A l’époque, le champion olympique, aujourd’hui champion du monde WBA, ne l’avait pas digéré, déclarant sur Facebook : « Il est temps que les vieux au comportement douteux dégagent sans faire de bruit. » Allusion au fait que M. Yamane aurait côtoyé le Morita Gumi, un gang basé à Osaka (Ouest) lié au puissant Yamaguchi Gumi, et dissout en 2007 au moment de la retraite de son boss, Masao Morita (81 ans aujourd’hui).
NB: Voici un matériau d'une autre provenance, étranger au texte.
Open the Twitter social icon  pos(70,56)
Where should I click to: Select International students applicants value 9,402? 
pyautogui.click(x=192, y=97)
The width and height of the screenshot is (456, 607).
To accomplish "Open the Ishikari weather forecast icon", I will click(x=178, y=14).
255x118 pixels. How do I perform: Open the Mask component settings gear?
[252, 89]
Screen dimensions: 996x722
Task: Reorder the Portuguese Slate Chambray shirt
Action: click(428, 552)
Selon M. Morita, M. Yamane et lui se connaissaient depuis leurs plus tendres années et leur amitié aurait duré plus de cinquante ans.
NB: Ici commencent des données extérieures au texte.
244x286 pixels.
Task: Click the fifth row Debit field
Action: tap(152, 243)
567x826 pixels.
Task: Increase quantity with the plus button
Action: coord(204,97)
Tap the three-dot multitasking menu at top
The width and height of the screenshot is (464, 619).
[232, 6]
La Fédération internationale, elle aussi gangrenée

Dès les premières révélations du groupe des 333, le Comité olympique japonais et l’Agence japonaise des sports – qui interdit toute interaction avec les gangs – ont appelé la JABF à créer une commission indépendante chargée d’enquêter sur toutes les allégations, que M. Yamane rejette.

Malgré la démission de M. Yamane, Yoshio Tsuruki, un ancien élu du conseil d’administration de la JABF à l’initiative de la missive explosive, reste méfiant. « Sa démission n’est pas claire. Est-ce qu’il quitte seulement son poste de président ? Est-ce qu’il renonce aussi à être membre du conseil d’administration ?, s’interroge-t-il. Notre objectif est de réformer l’organisation dans son ensemble. Ça n’a aucun sens si Akira Yamane reste au sommet. »

« Je veux que ces problèmes soient résolus immédiatement. Le Japon doit montrer que la boxe est saine avant Tokyo 2020 », a pour sa part réagi le champion olympique Ryota Murata. D’autant que la fédération japonaise n’est pas la seule à être éclaboussée. L’Association internationale de boxe amateur (AIBA), qui chapeaute la JABF, serait elle aussi gangrenée par la corruption – 36 juges et arbitres ayant exercé lors des JO de Rio en 2016 ont été suspendus. Or, son nouveau président, l’Ouzbek Gafur Rakhimov, est précédé par une longue réputation, décrit par le département américain du Trésor comme l’un des « principaux criminels » de son pays.

La Fédération internationale va pourtant devoir faire vite pour redorer son image : le Comité international olympique a tout simplement menacé de retirer la boxe des Jeux de Tokyo si le ménage n’était pas fait au sein de l’instance.